State and Political Subdivisions. The unrealized losses presented in the table above have been caused by a widening of spreads and/or a rise in interest rates from the time these securities were purchased. Management considers the investment rating, the state of the issuer of the security and other credit support in determining whether the security is OTTI. As of December 31, 2019 and 2018, management concluded that an OTTI did not exist on any of the aforementioned securities based upon its assessment. Management also concluded that it does not intend to sell nor will it be required to sell the securities, before their recovery, which may be maturity, and management expects to recover the entire amortized cost basis of these securities.
GSE Residential CMOs. The unrealized losses presented in the table above have been caused by a widening of spreads and/or a rise in interest rates from the time these securities were purchased. The contractual terms of these securities do not permit the issuer to settle the securities at a price less than its par value basis. As of December 31, 2019 and 2018, management concluded that an OTTI did not exist on any of the aforementioned securities based upon its assessment. Management also concluded that it does not intend to sell nor will it be required to sell the securities, before their recovery, which may be maturity, and management expects to recover the entire amortized cost basis of these securities.
Non-agency CMOs. The unrealized losses presented in the table above have been caused by a widening of spreads and/or a rise in interest rates from the time the securities were purchased. As of December 31, 2019, management concluded that an OTTI did not exist on any of the aforementioned securities based upon its assessment. Management also concluded that it does not intend to sell nor will it be required to sell the securities, before their recovery, which may be maturity, and management expects to recover the entire amortized cost basis of these securities.
Private Label Residential CMOs, Private Label Commercial CMOs and Asset-backed and Other. The unrealized losses presented in the table above have been caused by a widening of spreads and/or a rise in interest rates from the time the securities were purchased. As of December 31, 2019 and 2018, management concluded that an OTTI did not exist on any of the aforementioned securities based upon its assessment. Management also concluded that it does not intend to sell nor will it be required to sell the securities, before their recovery, which may be maturity, and management expects to recover the entire amortized cost basis of these securities.

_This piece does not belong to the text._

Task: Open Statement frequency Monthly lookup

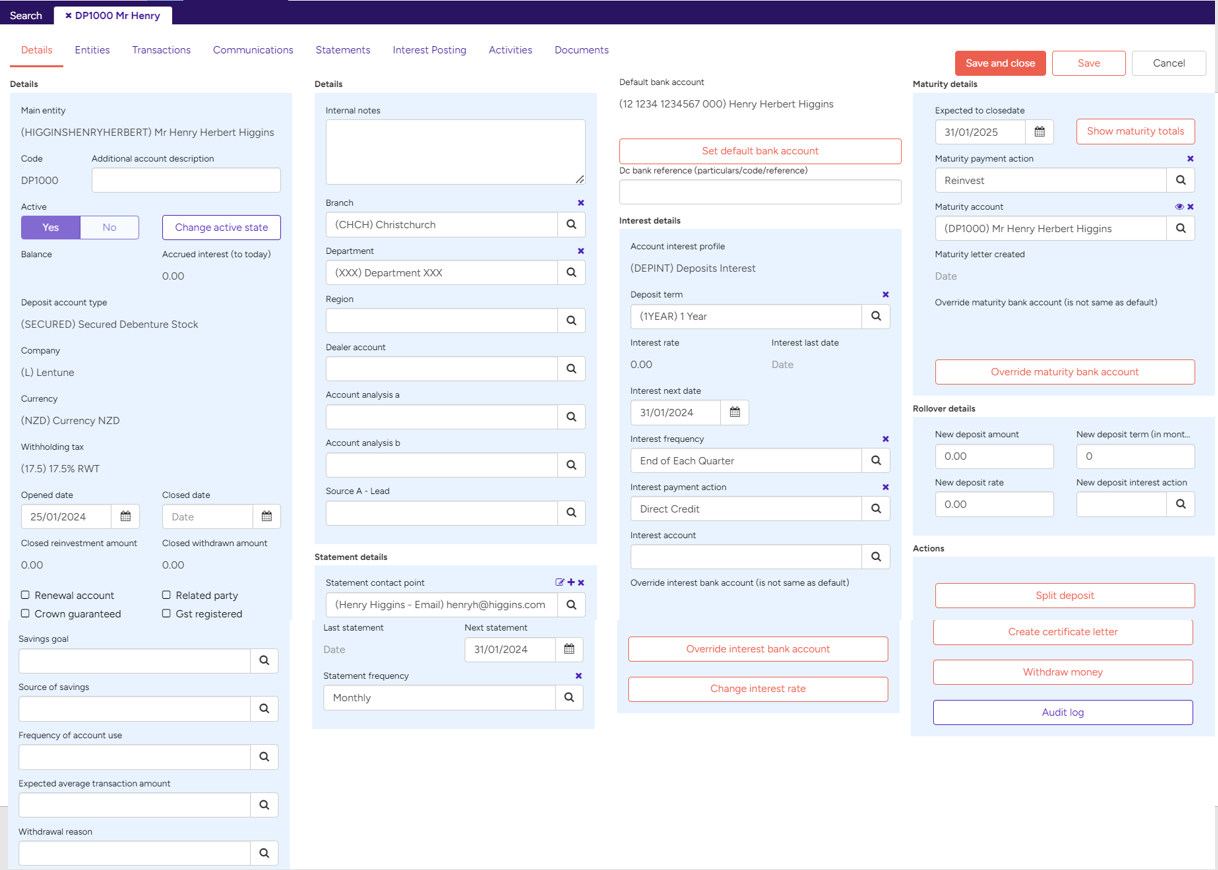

The following table summarizes amortized cost and fair value of AFS securities by contractual maturity at December 31, 2019. Expected maturities may differ from contractual maturities if borrowers have the right to call or prepay obligations with or without call or prepayment penalties. Securities not due at a single maturity date are shown separately.
 
 Available for Sale
Amortized CostFair Value
Due in one year or less$230  $230  
Due after one year through five years—  —  
Due after five years through ten years26,346  27,631  
Due after ten years57,031  60,002  
CMOs171,842  171,870  
Asset-backed and other235,544  230,653  
$490,993  $490,386  
The following table summarizes proceeds from sales of AFS securities and gross gains and gross losses for the years ended December 31, 2019, 2018 and 2017.
201920182017
Proceeds from sale of AFS securities$199,928  $156,364  $162,320  
Gross gains4,974  1,681  1,477  
Gross losses225  675  287  
AFS securities with a fair value of $158.7 million and $164.2 million at December 31, 2019 and 2018, respectively, were pledged to secure public funds and for other purposes as required or permitted by law.